Not every one of us will have the opportunity to be hired as CEO of a multi-billion dollar company. Each of us, though, does hold the title of CEO of our own life. We all, to some degree, face many of the challenges that the “big-time” executives face every day and are faced with decisions. These decisions do one of three things. They either move the company forward, move it backward, or are deemed inconsequential.
In August, my family and I took a little vacation to Bermuda. Traffic was insane on the way to JFK airport, and the two-hour ride took us four. Still, though, we made it to check-in a full hour before flight time (boarding passes already printed and in hand).
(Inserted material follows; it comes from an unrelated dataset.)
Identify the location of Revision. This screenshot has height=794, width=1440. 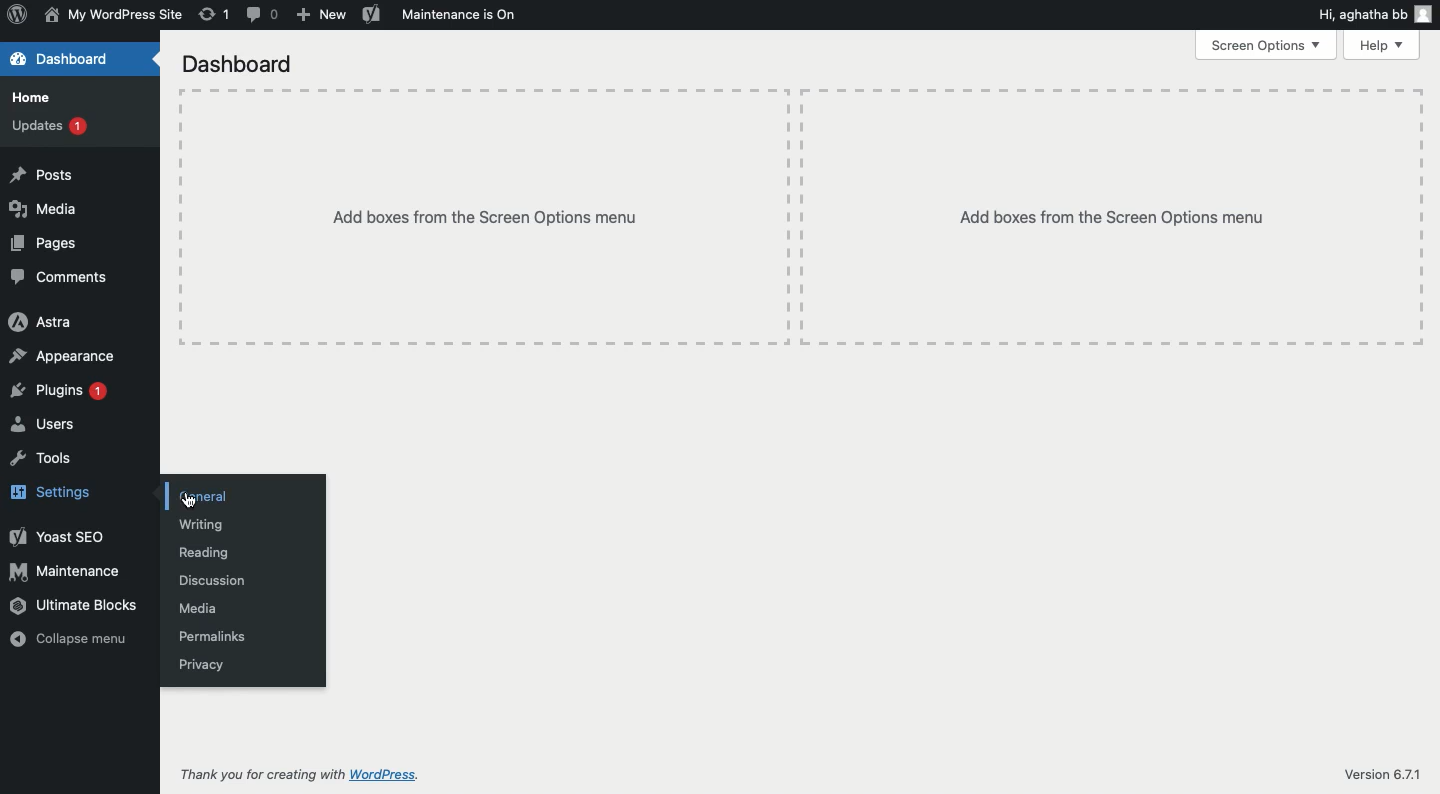
(215, 14).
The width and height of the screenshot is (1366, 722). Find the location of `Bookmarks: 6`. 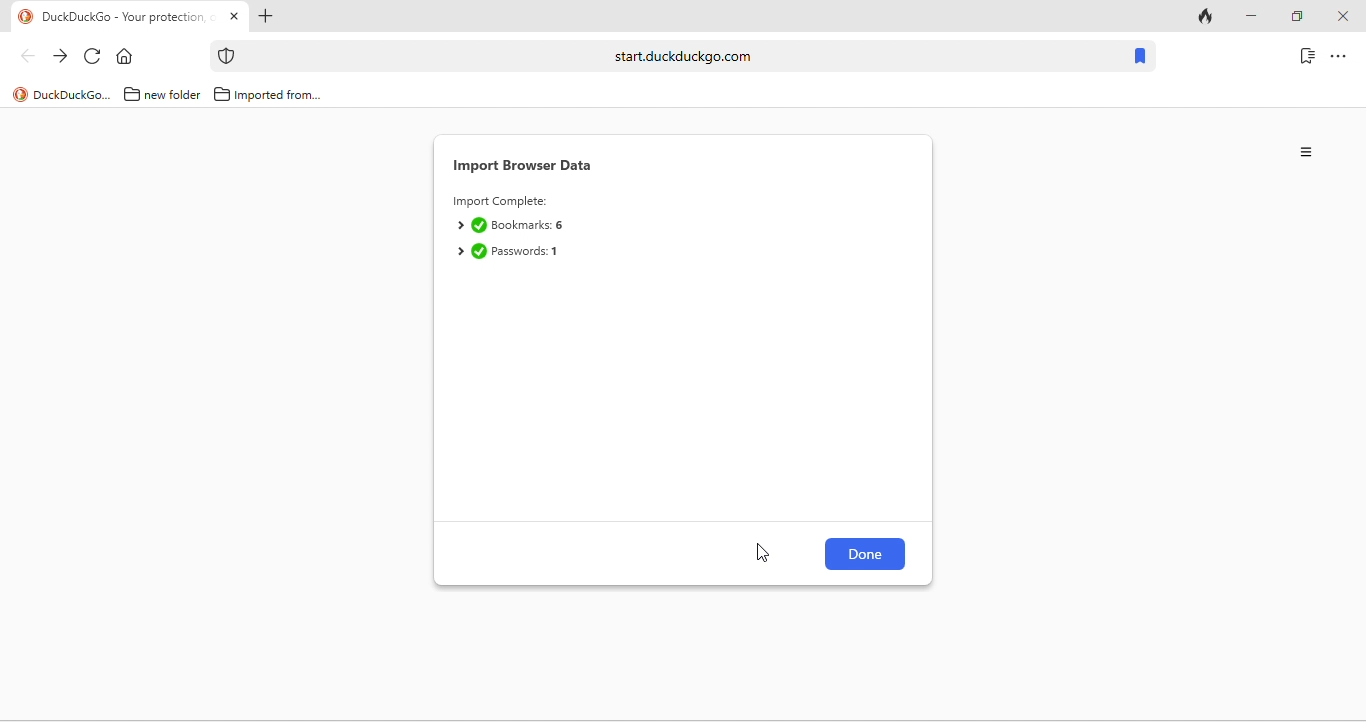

Once navigating the slow-moving line, however, we were informed that while we were in plenty of time to make our flight – they would no longer check our baggage! Being a true “Appreciator” and a solutions guy, I calmly and politely went about solving the problem. And for the next 30 minutes I was passed off to one uncaring and unempathetic employee after another in one of the absolute worst cases of customer service I have ever experienced.
Finally, a bystander suggested that we purchase additional carry-on bags at the nearby kiosk and transfer our belongings. I asked the attendant if that was possible and she nodded without expression. So I purchased three overpriced carry-on bags, we unpacked and repacked in the middle of a bustling airport floor, and had to abandon my wife’s large (and expensive) empty suitcase at the kiosk. We then squeezed through screening, ran to the terminal, and made our flight with nine carry-on bags!
Upon returning home, I reached out to the new CEO of American Airlines, Douglas Parker, explaining my experience. Again, in my charming Tommy-style manor, I mentioned that I make a career out of telling customer-service stories (good and bad) and even included a signed copy of Appreciation Marketing. I expected nothing (as is usually my MO), but was anxious to see how my new “story” would end. If I were the CEO, I’m quite certain that I’d apologize (at bare minimum) and say thank you for the book (which is about saying thank you). At best, I’d perhaps offer me and my family a new flight and ask for a chance to “re” earn our business. Especially in lieu of the $500 luggage fiasco.
Drum roll please . . .
I got what I expected (see above paragraph).
Now I’m an intelligent and level-headed guy. But do you think I will EVER book a flight on American Airlines again? Do you think I’ll tell this story at parties? Do you think I’ll tell this story on stages? Do you believe that the CEO of American Airlines’ decision to do nothing moves his company forward, moves his company backward, or is inconsequential? What choice would YOU make? And this guy makes millions!
Our hope is that you – as an Appreciation Marketing specialist – take your CEO position more seriously.
It’s never too much trouble to do the right thing, but it can be very damaging not to.